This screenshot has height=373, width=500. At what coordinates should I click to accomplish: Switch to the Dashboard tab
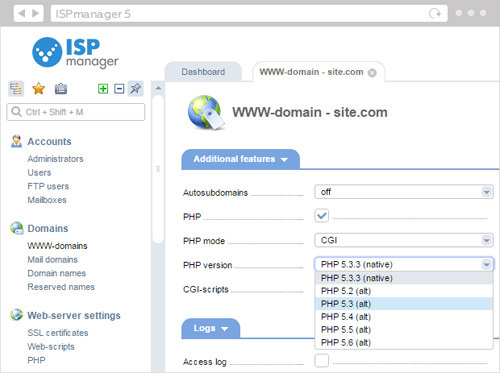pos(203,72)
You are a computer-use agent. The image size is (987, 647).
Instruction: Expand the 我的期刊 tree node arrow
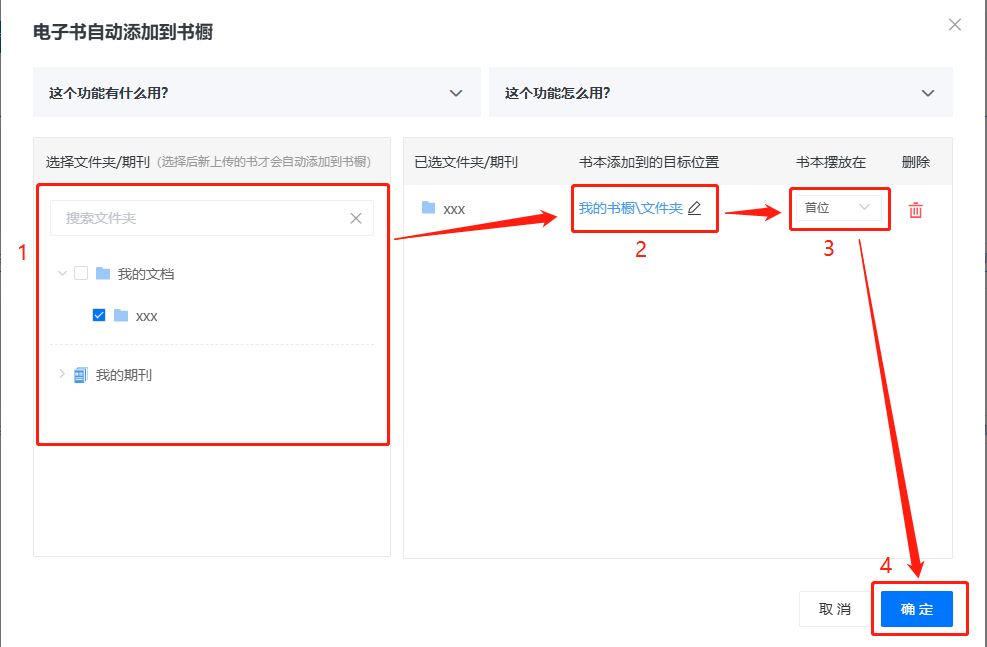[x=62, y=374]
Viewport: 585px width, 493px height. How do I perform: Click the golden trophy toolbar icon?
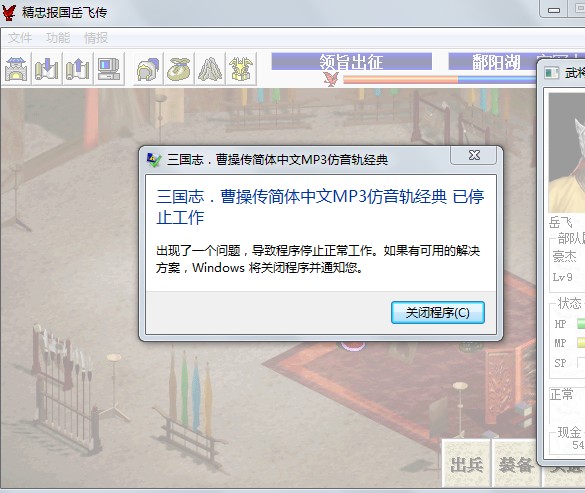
========================================
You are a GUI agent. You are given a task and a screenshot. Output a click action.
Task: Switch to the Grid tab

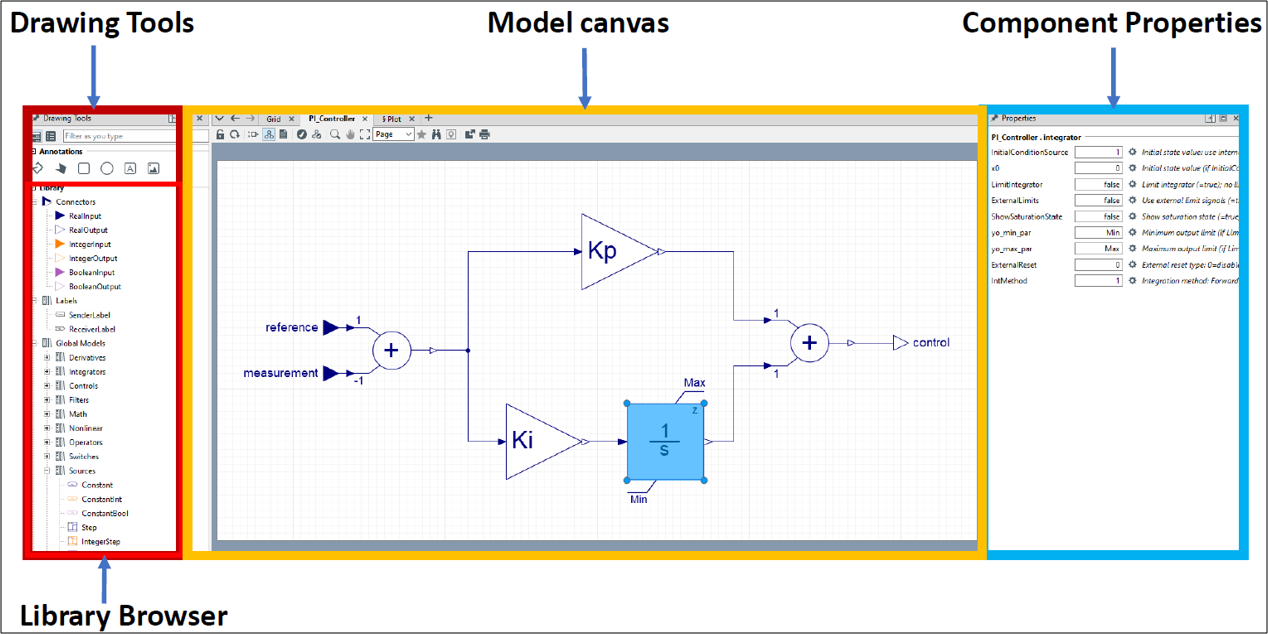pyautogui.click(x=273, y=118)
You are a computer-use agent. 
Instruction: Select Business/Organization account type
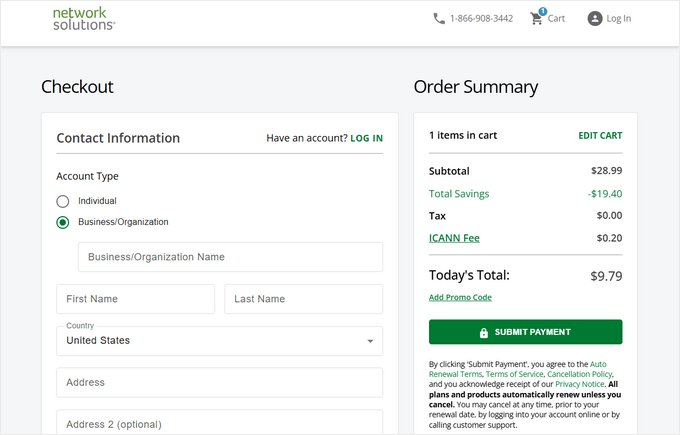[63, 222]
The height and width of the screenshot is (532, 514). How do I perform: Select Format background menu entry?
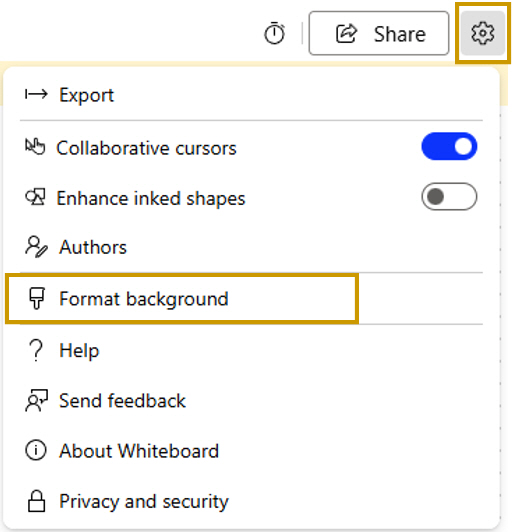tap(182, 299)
========================================
All lines above in which the word "computer" occurs should be identified and copied.

Solved problem:
You are a computer-use agent. The image size is (987, 647).
You are a computer-use agent. 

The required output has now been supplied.